The bigger issue is the attempt to rewrite history as if the falsehood was never there, which is in my opinion a much bigger lie. As I see it, this can be handled by third party archives and by us as a society actually attaching repercussions to such outright lying.
(Or at least shove it off onto an imprint with less of a reputation. Or into a category, like Self Help, where people know its shaky relationship to truth.)
It was far from perfect. But these days the publishing gatekeepers have largely lost the battle. People prefer the hot takes they get from tv and social media.
Supposedly traditional publishing has become more and more conservative (not necessarily politically) with the risks they take on things they publish, so they'd be less likely to push back against widely-held ideas that are outright wrong. They'll really only publish authors with an established following or works that have a large base of interested consumers.
Edit: I just wanted to add that since I've heard these things so much, going to a bookstore like Barnes & Noble feels super weird. The books look nice, but they're all expensive and I have no sense that the selection has been curated for genuine quality or informational content. It's just what happens to being published now.
I greatly prefer the experience of going to thrift stores like Goodwill where the selection is chaotic, there's no real expectation of curation aside from maybe broad categories, and the books are gloriously cheap. You can find great stuff there!
I think maybe the idea that a single author spending months or years on their research, which the publish as a single bound and polished work is misguided -- an academic trying to do similar work in multiple articles would have gotten review from peers on each article, and hopefully have not spent so much time working under a correctable misunderstanding.

= COLLECTED MATERIAL =
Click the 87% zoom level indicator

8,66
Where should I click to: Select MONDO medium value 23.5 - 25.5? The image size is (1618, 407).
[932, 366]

= PROMPT 1 =
In the comments on book publishing, what kind of store does the writer prefer for finding books?
= PROMPT 2 =
Resume the comments on book publishing after their final sentence.
The listing is separate from the comments on book publishing.

= WRITTEN RESPONSE 1 =
Thrift stores like Goodwill.

= WRITTEN RESPONSE 2 =
Many nonfiction authors will hire a fact checker separately. They don't want to look like they missed something. Errors still happen, of course.
But there is a difference in efficacy. It is harder to lie in books than it is in social media. Books are like trees, they grow slowly, they're a discourse that spans months or years. On this timeframe it is easier to debunk lies. Social media is different. A lie can pop and spread there in one or 2 days. Once someone debunks it there are already 200 more replacing it. They are like bacterial infestations or japanese knotweed, much harder to combat and control.
Hell, now I work for a uni press, and I'm seeing this in our own list more and more--writers are giving up on deep analysis.
They just offer something worse, like a youtuber who convinced them that eating plants was bad for them.
I hope this changes. There is much need to question modern science using a higher epistemic standard.
In my impression people peddling distrust in modern science are not exactly in it to improve its honesty, nor are they calling out genuine gaps most of the time. It's more a side effect if and when it happens at all, with the actual goal being political control play instead.
I agree, but in this case I'm trying to be the person who's trying to improve its honesty. There's so many lies in modern non fiction (and science) and I hope they will all be uncovered soon and a nice post-mortem will take place. It is important to understand how much we were misled.
This is after all the scientific process and it will continue and get better - I have no doubt in it.
I'm trying to clarify my position here: I won't name them but there are obvious things that non fiction (by elite academics) got wrong before but were only uncovered as wrong when society evolved to understand the subject matter intricately enough to criticise it. Until then we all had to pretend as if the elite academics pushing their jargon laded slop in non fiction columns as obviously correct.
I don't want to go on a tangent here but an important part of uncovering truth is by the emergent property of a critical mass of people understanding a concept. Society itself takes part in uncovering truth. Until then elite academics either produce gems or slop because there's only so much intelligence that comes from a single person (or a few people).